Jo Johnson, the younger brother of Boris Johnson, said on Friday he was quitting Theresa May's government over her "delusional" Brexit plans.
In his resignation statement, Johnson said the withdrawal agreement being discussed by the European Union and British leaders would be a "terrible mistake" that would leave Britain weaker economically and with "no say" in EU rules it must follow, and years of uncertainty for business.
Read more: EU: No Brexit deal without Irish backstop
Johnson — who backs Britain remaining in the EU — said he is supporting calls for a second referendum on whether the country should leave the bloc.

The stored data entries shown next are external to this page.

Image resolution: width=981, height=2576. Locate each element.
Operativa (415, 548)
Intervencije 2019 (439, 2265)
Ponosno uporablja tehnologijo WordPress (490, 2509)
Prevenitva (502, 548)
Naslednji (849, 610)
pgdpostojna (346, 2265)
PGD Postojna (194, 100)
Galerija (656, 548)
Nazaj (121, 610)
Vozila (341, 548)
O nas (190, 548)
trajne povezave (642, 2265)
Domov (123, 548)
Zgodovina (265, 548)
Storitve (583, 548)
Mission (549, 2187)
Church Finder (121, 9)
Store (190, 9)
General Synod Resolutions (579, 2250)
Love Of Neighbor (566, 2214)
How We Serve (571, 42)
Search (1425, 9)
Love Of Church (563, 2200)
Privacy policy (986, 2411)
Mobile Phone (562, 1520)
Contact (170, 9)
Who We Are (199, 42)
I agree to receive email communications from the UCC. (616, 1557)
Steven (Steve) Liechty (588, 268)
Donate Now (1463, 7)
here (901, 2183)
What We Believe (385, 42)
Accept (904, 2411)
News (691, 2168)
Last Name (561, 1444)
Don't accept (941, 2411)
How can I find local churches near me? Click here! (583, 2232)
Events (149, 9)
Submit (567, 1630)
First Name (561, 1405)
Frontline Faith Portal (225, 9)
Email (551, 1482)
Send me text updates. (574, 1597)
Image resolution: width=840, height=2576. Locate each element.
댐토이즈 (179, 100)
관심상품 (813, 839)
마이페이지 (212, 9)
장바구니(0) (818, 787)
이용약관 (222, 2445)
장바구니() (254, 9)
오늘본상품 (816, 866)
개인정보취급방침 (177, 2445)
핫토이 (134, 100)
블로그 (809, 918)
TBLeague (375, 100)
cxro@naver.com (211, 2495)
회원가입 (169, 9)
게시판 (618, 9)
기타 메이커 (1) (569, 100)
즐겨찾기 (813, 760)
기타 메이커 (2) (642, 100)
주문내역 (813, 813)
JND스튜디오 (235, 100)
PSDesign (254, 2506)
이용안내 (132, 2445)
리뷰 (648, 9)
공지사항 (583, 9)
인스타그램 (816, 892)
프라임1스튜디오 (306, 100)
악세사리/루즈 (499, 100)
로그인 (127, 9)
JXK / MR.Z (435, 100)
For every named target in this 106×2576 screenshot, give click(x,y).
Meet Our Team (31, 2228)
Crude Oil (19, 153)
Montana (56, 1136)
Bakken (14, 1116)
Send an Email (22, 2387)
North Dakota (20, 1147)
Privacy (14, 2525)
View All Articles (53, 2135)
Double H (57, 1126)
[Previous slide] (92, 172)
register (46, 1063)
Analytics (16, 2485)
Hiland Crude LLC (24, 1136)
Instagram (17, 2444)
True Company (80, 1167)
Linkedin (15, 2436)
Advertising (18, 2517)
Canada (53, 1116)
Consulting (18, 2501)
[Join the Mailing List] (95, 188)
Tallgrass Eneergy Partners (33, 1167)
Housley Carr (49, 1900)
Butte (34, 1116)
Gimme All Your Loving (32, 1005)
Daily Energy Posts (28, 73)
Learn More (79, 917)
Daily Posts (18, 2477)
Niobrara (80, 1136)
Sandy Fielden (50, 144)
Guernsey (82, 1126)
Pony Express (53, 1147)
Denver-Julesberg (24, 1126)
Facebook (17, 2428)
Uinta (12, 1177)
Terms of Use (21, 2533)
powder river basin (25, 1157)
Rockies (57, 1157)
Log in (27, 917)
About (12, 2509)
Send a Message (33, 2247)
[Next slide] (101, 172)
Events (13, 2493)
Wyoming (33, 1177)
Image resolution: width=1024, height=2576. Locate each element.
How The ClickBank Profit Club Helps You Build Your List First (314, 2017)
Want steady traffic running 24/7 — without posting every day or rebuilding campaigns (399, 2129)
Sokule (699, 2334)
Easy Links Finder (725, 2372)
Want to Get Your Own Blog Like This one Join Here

"Given that the reality of Brexit has turned out to be so far from what was once promised, the democratic thing to do is to give the public the final say. This would not be about re-running the 2016 referendum, but about asking people whether they want to go ahead with Brexit now that we know the deal that is actually available to us, whether we should leave without any deal at all or whether people on balance would rather stick with the deal we already have inside the European Union."
British PM Theresa May's office on Friday reiterated her position that there will not, under any circumstances, be a second referendum.
Johnson's older brother Boris spearheaded the pro-Brexit campaign and quit as foreign secretary in July over May's Brexit blueprint. Following Jo's resignation, Boris tweeted about his admiration for his sibling.
"Jo Johnson is right to resign over the Withdrawal agreement which does not deliver on the referendum but creates a vassal state. It does not need a second referendum but backbone to deliver Brexit," tweeted Jacob Rees-Mogg, a leading pro-Brexit lawmaker in Theresa May's Conservative Party.
"We've been hurtling towards a blindfolded Brexit for too long, so it's about time that politicians hand back control to the people of this country by giving them the final say on Brexit — with the option to stay and lead in Europe," said Eloise Todd of the Best for Britain anti-Brexit campaign.
British and EU negotiators had hoped for a final Brexit agreement by October, in order to allow time for ratification by European and British parliaments before a March 29, 2019 deadline. There are several sticking points, however, most notably the status of the border between Northern Ireland, a UK territory, and the Republic of Ireland.
In a 2016 referendum on EU membership, Britons voted 52-48 percent to leave the bloc.